Emily’s only surprise was that she kept being shocked every time this happened. They had all turned on her in the exact same way—first Dean, then Ricky, then Blake, then Nardo and now Clay. They really were all following a script. Friendliness. Obsequiousness. Fury. Contempt.

Clay stood up. His hands were still in his pockets. “Don’t talk to me again, Emily.”

She stood up, too. “Why would I want to talk to you when all you do is lie?”

He grabbed her arms. He wrenched her forward. She braced herself, expecting a threat or a warning or something—anything—other than what he actually did.

Clay kissed her.

He tasted of nicotine and stale beer. She could feel the roughness of his skin against her own. His tongue probed her mouth. Their bodies were practically clamped together. It was Emily’s first real kiss. At least the first real kiss that Emily could remember.

And it felt like nothing.

Clay pushed her away. He wiped his mouth with the back of his hand.

“Goodbye, Emily.”

She watched him leave. His shoulders were hunched. His feet scuffed the ground.

Emily’s fingers went to her mouth. She gently touched her lips. She had expected that a kiss made you feel—something. Nothing tingled. Her heart wasn’t lurching. She had felt the same passive disinterest she’d felt when Blake had drunkenly tried to kiss her in the alley two years ago.

She watched Clay turn the corner of the house. His shoulders were still hunched. He looked guilty of something but there was no telling what.

Emily felt a laugh come from deep inside her soul. If only she could get back all the time from the last decade she had wasted obsessing over how Clayton Morrow was feeling.

Emily used her foot to cover up the gouge he’d made in the gravel.

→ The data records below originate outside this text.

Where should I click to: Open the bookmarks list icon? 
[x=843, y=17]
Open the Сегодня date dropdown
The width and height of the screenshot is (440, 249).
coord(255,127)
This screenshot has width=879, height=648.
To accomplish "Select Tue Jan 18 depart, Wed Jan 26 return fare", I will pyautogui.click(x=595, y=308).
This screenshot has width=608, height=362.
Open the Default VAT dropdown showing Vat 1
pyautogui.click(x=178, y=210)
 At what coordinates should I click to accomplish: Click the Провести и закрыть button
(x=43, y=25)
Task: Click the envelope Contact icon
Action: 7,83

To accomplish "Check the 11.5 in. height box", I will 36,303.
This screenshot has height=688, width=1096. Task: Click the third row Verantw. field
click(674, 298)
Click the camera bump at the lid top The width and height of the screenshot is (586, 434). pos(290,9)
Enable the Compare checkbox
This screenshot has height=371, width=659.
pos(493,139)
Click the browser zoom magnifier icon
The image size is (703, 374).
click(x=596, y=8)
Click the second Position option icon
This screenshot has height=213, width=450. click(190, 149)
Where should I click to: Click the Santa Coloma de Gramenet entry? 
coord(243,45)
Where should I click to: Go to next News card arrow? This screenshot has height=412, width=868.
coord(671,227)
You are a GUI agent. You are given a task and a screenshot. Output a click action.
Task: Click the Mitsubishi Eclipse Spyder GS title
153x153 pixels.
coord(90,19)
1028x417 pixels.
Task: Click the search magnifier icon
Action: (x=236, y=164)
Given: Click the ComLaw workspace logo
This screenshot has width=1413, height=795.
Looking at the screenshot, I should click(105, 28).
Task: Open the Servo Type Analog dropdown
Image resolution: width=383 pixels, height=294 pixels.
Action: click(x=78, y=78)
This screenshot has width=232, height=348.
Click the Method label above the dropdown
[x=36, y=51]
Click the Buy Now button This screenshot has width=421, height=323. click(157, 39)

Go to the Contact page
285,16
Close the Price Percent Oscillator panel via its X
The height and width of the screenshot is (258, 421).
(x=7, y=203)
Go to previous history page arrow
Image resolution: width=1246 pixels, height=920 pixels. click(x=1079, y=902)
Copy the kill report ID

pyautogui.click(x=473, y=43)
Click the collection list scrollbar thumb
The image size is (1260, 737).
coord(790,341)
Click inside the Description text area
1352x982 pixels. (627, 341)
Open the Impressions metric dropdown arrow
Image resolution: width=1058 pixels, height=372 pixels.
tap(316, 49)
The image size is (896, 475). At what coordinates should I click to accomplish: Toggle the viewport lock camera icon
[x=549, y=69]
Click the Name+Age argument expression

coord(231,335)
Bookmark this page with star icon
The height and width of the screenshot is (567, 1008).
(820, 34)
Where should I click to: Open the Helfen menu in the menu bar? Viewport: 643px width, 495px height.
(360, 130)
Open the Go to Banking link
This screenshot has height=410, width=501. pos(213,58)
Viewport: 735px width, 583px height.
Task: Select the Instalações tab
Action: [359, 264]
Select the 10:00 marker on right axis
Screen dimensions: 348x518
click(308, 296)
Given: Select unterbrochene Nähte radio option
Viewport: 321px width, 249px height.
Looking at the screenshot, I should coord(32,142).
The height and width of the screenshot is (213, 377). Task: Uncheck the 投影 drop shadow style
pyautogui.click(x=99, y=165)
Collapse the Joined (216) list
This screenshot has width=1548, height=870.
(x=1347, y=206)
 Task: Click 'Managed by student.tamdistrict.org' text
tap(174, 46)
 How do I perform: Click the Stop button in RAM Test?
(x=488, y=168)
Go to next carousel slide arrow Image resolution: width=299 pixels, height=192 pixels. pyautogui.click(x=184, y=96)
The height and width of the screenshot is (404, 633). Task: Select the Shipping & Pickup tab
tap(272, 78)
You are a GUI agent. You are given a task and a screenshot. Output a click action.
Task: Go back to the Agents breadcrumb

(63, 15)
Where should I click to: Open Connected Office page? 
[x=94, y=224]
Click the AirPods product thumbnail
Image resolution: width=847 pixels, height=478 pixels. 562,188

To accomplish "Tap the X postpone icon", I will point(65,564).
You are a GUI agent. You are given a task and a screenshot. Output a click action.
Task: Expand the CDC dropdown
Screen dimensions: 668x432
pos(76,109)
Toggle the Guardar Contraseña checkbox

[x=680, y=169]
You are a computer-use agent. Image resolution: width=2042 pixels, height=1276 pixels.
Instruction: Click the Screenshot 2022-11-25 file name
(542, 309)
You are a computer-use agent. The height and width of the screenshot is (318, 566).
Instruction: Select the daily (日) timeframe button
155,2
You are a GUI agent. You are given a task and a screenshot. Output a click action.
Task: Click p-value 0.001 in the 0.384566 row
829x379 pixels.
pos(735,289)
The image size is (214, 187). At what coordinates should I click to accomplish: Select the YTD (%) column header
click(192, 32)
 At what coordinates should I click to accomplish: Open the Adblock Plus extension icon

She looked up at the house. By chance, she caught a glimpse of her father walking back into the bedroom. He had been on the balcony that overlooked the shed and garden. She had no idea how long he’d been there or what he’d seen. She tracked his progress through the windows. He went to the sideboard table and poured himself a drink.

Emily looked down. Without realizing it, she had put her hand to her stomach again. She had thought of herself as alone in all of this, but there was someone else making the arduous journey alongside her. Or inside of her, to be accurate. She felt no attachment to the cluster of cells, but she did feel a sense of duty. It was exactly what Melody had written in her letter—

Your weirdness comes from your LOVE and ACCEPTANCE of all kinds of people.

Emily felt no love for the cells, at least not yet, but she had resigned herself to acceptance. Clay was not altogether wrong when he implied that Emily’s pregnancy was her problem to deal with. She was the one who was going to live with it for the rest of her life. She sat back down on the bench. She stared out at the fallow garden.

She cleared her throat. She said, “I will—”

Her voice gave out.

Again, Emily felt strange to be alone and speaking out loud, but she needed to hear the words as much as she needed to say them. It was a wish list, to be honest, enumerating all of the precious things that she had lost in the short span of a few days. It was also a promise to give all of those lost things back to her eventual baby.

She cleared her throat again. The pledge came freely this time, and loudly, because it mattered.

“I will protect you. No one will ever hurt you. You will always be safe.”

For the first time in days, Emily felt as if some of the stress had finally left her body.

Behind her, she heard the balcony door slam closed.

 

 

8


The salty water had a calming tint of French blue. Andrea floated upside down, weightless and free. She could stay down here, languid and warm, but something told her not to. Her hands reached up. Her feet pushed off. She broke through the surface. The sun kissed her shoulders. She wiped the water out of her eyes as waves lapped at her chin. She turned, looking back at the beach. Laura was underneath a large rainbow-colored umbrella. She was sitting up so that she could keep an eye on Andrea. Her top was off. The scars from her mastectomy showed. A man wearing a dark hoodie was sneaking up behind her.